What is required: Find each line in the data that contains the word "Task", and copy those lines.

BEGIN Extracted material

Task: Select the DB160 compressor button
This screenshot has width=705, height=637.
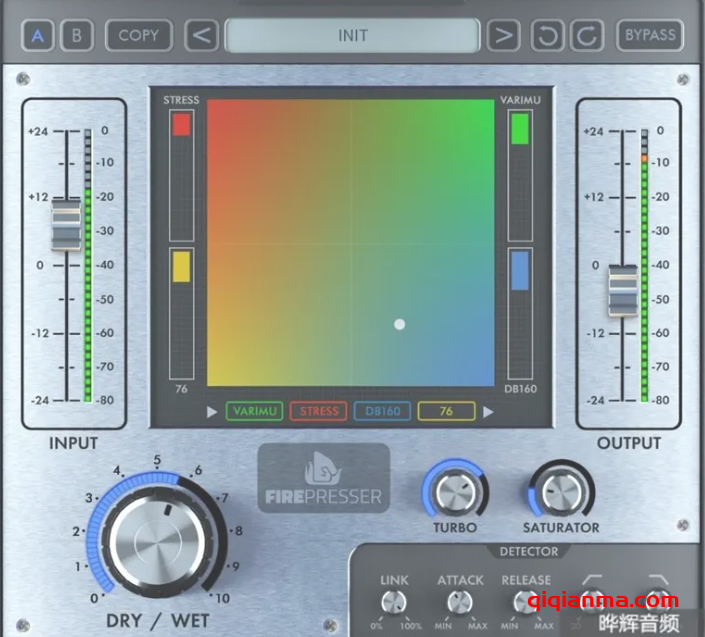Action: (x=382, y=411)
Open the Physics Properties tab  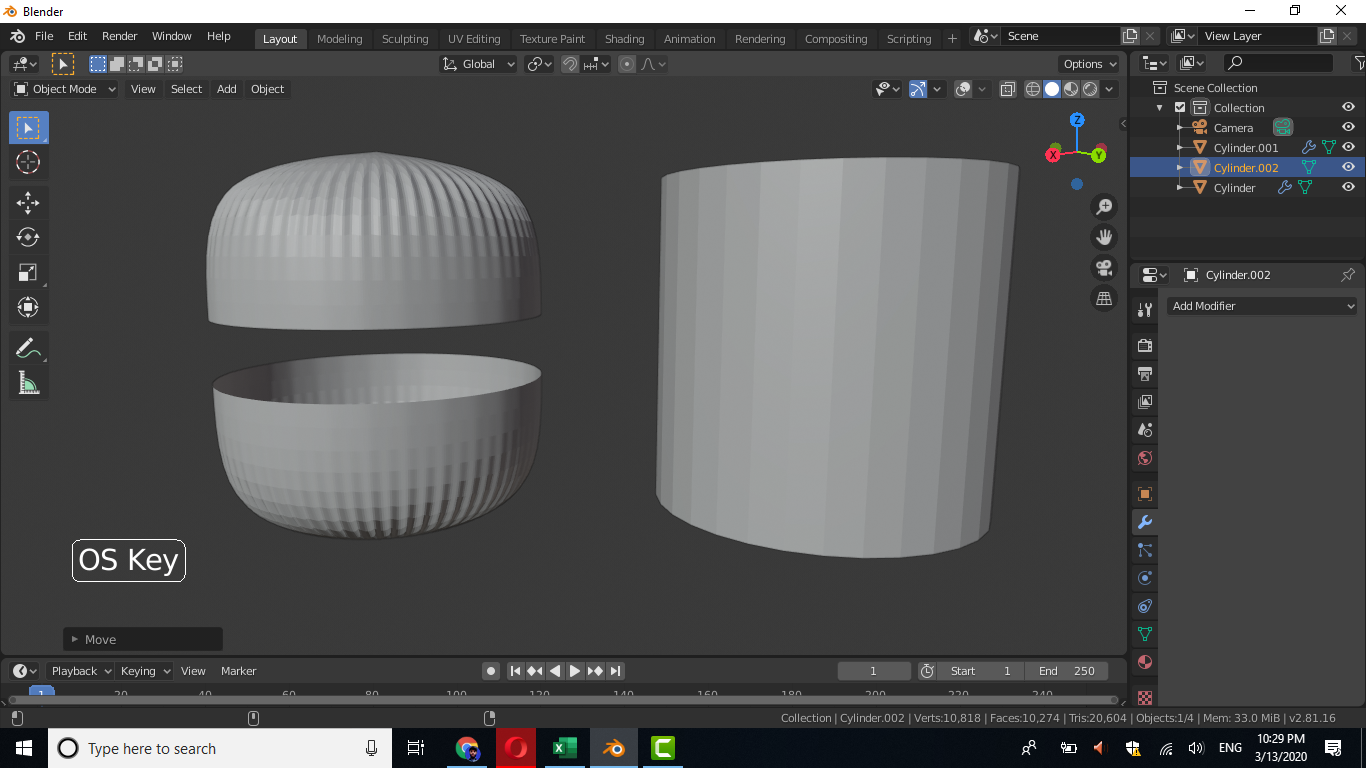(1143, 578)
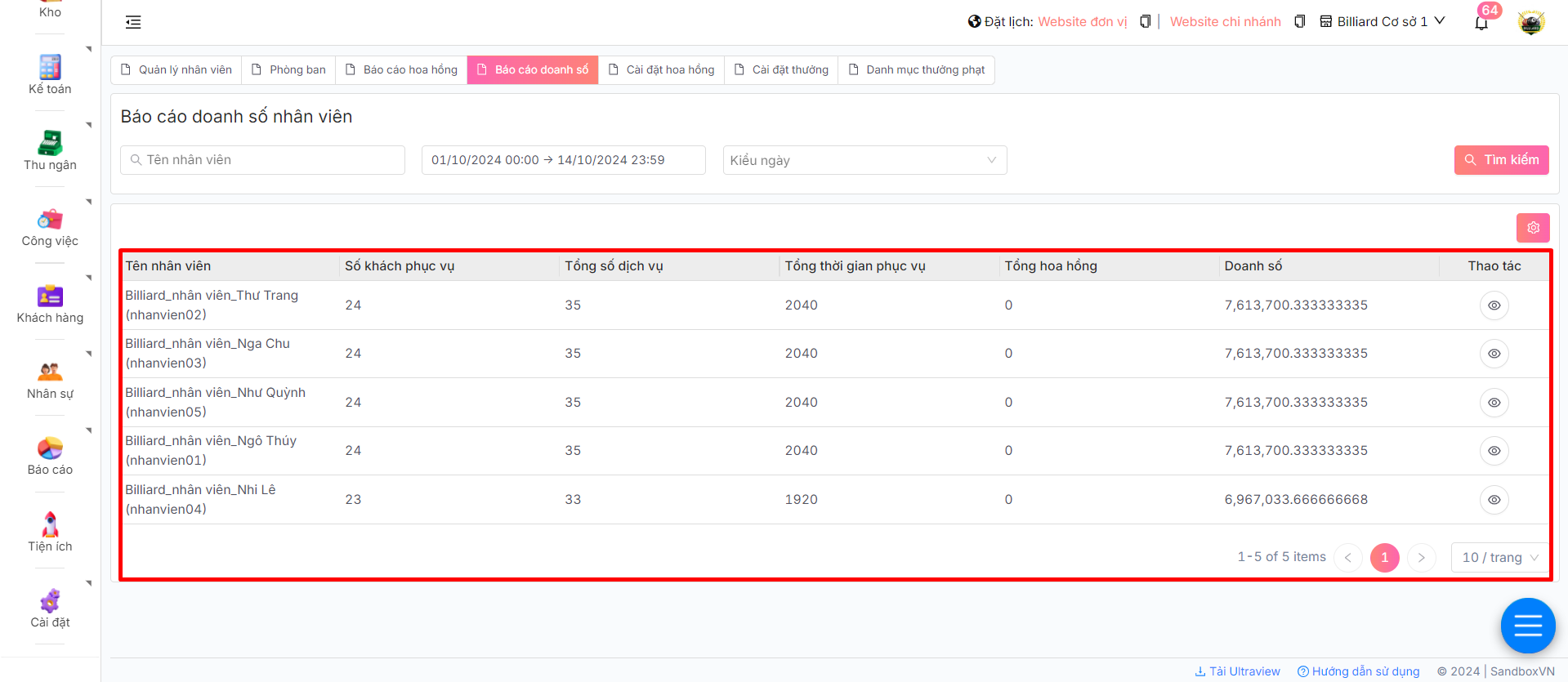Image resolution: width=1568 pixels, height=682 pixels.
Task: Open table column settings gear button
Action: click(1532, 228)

END Extracted material

Problem solution:
Task: Select the DB160 compressor button
Task: Open table column settings gear button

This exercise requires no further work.